Objectives: We investigated the relative influence of weight, body composition and leptin upon lumbar bone mass in pre and postmenopausal women.
Materials and methods: Cross-sectional study including six groups varying from 8 to 15 pre- / postmenopausal healthy volunteers with different weights (lean BMI <25 kg/m2, overweight BMI 2530 kg/m2, and obese BMI >30 kg/m2), not exposed to antiosteoporotic therapy. Lumbar bone mineral density (BMD) and body composition (BC) were evaluated by dual X-ray absorptiometry (DXA, Hologic), while serum leptin was evaluated by ELISA.
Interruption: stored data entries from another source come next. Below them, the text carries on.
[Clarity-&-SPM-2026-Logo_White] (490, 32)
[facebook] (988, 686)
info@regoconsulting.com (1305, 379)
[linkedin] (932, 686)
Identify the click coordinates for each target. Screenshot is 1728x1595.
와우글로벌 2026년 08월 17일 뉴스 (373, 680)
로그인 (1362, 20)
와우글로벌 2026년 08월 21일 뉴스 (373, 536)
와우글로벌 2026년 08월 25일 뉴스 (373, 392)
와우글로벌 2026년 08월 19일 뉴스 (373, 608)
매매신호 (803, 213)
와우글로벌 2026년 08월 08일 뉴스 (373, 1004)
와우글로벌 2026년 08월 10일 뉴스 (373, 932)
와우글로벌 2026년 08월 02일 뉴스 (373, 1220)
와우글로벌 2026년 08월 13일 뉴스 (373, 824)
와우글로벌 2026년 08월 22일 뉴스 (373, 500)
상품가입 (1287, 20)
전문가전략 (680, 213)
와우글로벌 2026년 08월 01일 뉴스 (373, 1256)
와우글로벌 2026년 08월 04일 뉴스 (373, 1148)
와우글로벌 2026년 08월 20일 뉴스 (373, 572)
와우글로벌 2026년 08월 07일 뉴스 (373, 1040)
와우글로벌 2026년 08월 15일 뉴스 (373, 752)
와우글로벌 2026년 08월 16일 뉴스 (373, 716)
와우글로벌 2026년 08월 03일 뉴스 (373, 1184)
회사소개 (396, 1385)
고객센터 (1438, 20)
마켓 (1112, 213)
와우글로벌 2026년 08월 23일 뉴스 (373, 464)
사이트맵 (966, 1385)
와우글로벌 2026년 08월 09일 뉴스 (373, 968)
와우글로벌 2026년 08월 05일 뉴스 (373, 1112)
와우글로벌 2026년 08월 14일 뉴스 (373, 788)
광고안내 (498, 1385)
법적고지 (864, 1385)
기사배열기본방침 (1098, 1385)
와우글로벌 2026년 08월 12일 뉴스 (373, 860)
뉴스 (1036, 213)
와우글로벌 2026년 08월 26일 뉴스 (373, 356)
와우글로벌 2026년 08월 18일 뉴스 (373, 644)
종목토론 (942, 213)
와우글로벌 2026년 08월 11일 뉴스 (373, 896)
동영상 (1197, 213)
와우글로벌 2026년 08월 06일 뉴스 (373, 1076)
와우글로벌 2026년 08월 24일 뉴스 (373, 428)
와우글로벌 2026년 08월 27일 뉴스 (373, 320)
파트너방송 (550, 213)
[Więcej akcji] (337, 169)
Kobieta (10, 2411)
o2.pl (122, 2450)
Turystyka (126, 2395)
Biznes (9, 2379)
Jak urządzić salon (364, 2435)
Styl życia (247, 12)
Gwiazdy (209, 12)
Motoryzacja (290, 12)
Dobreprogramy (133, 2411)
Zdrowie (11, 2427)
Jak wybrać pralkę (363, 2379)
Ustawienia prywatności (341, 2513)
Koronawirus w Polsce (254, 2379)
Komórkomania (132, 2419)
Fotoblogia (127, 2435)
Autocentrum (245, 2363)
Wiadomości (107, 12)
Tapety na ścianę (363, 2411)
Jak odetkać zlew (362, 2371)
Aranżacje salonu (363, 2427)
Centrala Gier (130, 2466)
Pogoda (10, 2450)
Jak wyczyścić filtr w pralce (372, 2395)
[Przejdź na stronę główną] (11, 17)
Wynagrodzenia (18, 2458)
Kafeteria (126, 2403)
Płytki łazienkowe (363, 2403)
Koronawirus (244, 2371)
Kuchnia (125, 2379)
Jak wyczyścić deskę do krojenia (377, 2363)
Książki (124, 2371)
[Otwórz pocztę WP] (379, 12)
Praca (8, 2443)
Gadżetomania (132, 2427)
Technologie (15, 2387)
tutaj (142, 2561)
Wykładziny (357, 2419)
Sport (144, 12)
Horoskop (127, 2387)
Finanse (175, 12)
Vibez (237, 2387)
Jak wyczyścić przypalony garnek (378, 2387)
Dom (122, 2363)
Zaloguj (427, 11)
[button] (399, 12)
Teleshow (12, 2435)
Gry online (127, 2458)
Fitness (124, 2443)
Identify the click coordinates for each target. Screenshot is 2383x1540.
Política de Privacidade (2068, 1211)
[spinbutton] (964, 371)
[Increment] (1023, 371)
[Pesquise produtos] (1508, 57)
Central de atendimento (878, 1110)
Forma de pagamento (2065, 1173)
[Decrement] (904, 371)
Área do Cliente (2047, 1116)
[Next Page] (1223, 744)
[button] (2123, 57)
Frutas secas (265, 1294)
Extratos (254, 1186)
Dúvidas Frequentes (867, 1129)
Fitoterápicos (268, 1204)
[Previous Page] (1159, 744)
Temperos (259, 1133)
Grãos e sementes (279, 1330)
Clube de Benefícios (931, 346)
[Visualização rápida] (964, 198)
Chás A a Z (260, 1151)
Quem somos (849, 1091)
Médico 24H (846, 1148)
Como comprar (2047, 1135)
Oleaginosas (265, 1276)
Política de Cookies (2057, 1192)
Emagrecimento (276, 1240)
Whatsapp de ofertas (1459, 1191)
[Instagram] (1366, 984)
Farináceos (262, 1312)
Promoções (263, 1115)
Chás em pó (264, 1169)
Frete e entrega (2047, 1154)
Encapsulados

Results: Lean and overweight postmenopausal women had lower lumbar BMD than premenopausal women (P<0.05).
Bone mass of obese postmenopausal women did not differ from that of premenopausal women. Body weight and compartments were all positively correlated to bone mineral content. The best correlation was attained with lean mass (r2=0.47 for the whole group), that was an independent predictor of bone mass irrespective of age (P<0.05, multivariate analysis, ANOVA). Leptin was an independent predictor for bone mass only for postmenopausal women (P<0.05).
Conclusion: Increased body weight prevents bone loss after menopause. Lean mass predicts bone mass independently of body weight irrespective of age. The beneficial role of fat mass and total body weight on bone mass through gravitational stress seem to be supplemented by possible direct effects of leptin on bone at postmenopausal women.